→ **Exercise directions**
Return only how many lines in the data include the string "will".
Dataset: Begin
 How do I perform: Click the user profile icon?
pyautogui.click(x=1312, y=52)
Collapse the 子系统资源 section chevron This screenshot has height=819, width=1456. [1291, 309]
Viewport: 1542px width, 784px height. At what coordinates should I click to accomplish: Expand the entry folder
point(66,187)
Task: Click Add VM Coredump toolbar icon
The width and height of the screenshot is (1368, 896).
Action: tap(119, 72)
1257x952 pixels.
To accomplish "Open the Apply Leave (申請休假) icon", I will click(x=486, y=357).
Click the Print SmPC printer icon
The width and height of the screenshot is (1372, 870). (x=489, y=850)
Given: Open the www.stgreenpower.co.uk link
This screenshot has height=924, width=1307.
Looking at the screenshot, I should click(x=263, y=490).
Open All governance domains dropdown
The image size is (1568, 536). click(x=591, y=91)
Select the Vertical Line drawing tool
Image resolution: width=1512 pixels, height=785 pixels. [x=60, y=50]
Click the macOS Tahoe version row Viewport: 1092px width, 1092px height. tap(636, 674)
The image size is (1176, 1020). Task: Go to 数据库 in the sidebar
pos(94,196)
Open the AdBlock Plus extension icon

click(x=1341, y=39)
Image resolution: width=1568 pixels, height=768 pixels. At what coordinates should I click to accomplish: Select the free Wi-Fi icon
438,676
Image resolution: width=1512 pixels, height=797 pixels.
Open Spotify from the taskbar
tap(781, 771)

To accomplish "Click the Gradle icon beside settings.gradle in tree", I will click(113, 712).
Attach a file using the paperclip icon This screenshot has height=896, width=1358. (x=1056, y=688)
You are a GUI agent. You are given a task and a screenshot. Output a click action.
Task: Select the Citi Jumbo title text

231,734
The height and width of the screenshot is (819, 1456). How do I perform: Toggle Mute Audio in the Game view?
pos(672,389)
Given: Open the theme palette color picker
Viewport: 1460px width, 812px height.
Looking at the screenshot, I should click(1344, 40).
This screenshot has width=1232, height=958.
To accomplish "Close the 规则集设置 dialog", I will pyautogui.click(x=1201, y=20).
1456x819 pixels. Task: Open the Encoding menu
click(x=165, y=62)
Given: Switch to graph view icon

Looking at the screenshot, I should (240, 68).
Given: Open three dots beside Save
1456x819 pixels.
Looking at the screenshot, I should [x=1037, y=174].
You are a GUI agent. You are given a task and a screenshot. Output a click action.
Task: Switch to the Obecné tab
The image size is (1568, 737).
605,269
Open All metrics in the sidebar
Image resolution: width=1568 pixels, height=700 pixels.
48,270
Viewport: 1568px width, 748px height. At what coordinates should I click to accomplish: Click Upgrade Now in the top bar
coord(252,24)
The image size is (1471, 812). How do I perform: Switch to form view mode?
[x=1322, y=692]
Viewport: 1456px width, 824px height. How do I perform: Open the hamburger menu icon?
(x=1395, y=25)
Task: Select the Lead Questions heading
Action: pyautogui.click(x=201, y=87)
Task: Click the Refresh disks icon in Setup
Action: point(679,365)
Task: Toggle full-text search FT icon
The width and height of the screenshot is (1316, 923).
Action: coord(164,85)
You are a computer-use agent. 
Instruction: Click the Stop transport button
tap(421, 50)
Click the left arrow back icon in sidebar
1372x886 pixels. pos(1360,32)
Dataset: End
→ **Response to this exercise**
3